## What is needed:
Arrange the lines of the listing below, from its first line through the line containing "Special Offers (244, 1182)", inclusive, as a numbered list, and leave out any blank lines.

## Supplied records:
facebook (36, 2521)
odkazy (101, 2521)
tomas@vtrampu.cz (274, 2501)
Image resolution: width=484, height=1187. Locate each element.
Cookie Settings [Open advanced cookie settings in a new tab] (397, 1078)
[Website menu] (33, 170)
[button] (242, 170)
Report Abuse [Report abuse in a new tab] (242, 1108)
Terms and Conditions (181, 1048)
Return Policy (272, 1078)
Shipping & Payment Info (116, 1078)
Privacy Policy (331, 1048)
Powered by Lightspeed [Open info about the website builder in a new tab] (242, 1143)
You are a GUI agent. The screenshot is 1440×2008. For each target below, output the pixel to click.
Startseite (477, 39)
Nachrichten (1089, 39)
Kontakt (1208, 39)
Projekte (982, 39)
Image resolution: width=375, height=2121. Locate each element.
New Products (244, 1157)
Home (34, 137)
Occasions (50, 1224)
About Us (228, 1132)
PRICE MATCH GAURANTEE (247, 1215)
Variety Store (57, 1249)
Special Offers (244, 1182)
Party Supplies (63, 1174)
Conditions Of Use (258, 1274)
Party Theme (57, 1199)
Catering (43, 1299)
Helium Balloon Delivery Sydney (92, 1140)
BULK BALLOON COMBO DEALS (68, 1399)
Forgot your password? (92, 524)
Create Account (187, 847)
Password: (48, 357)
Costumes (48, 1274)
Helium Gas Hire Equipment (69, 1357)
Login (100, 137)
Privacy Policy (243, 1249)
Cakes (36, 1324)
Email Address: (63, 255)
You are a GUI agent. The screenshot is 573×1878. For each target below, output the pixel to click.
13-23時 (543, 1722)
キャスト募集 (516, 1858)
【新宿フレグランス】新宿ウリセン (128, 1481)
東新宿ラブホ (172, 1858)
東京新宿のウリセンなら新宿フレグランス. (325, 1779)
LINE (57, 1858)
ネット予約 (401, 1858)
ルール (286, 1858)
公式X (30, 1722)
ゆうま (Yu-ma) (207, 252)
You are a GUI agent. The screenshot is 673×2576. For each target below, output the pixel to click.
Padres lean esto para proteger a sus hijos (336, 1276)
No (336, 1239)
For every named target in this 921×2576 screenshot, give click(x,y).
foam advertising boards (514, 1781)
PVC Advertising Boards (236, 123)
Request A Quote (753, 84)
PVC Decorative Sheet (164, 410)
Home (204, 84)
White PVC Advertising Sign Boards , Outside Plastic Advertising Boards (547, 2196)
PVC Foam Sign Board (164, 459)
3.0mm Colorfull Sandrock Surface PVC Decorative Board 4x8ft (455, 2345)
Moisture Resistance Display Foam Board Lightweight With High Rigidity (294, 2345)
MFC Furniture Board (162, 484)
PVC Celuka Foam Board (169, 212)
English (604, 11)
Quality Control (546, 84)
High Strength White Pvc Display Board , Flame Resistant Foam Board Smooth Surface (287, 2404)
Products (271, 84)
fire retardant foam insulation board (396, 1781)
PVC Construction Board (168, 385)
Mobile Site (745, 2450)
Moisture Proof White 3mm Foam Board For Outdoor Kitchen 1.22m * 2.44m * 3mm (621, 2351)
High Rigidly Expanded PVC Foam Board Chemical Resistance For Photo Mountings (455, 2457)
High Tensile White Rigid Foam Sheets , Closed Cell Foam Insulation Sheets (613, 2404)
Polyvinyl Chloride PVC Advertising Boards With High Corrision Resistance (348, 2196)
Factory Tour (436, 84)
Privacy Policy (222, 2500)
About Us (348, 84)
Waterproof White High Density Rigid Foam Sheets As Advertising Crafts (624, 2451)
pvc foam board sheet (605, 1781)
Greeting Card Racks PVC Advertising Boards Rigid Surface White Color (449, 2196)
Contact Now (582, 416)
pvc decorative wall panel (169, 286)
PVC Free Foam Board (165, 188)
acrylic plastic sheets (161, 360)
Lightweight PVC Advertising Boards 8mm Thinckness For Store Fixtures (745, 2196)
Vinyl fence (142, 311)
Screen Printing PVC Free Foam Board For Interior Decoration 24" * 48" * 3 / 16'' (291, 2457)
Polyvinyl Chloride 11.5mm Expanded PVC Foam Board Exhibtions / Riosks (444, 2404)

## Finished exercise:
1. facebook (36, 2521)
2. odkazy (101, 2521)
3. tomas@vtrampu.cz (274, 2501)
4. Image resolution: width=484, height=1187. Locate each element.
5. Cookie Settings [Open advanced cookie settings in a new tab] (397, 1078)
6. [Website menu] (33, 170)
7. [button] (242, 170)
8. Report Abuse [Report abuse in a new tab] (242, 1108)
9. Terms and Conditions (181, 1048)
10. Return Policy (272, 1078)
11. Shipping & Payment Info (116, 1078)
12. Privacy Policy (331, 1048)
13. Powered by Lightspeed [Open info about the website builder in a new tab] (242, 1143)
14. You are a GUI agent. The screenshot is 1440×2008. For each target below, output the pixel to click.
15. Startseite (477, 39)
16. Nachrichten (1089, 39)
17. Kontakt (1208, 39)
18. Projekte (982, 39)
19. Image resolution: width=375, height=2121. Locate each element.
20. New Products (244, 1157)
21. Home (34, 137)
22. Occasions (50, 1224)
23. About Us (228, 1132)
24. PRICE MATCH GAURANTEE (247, 1215)
25. Variety Store (57, 1249)
26. Special Offers (244, 1182)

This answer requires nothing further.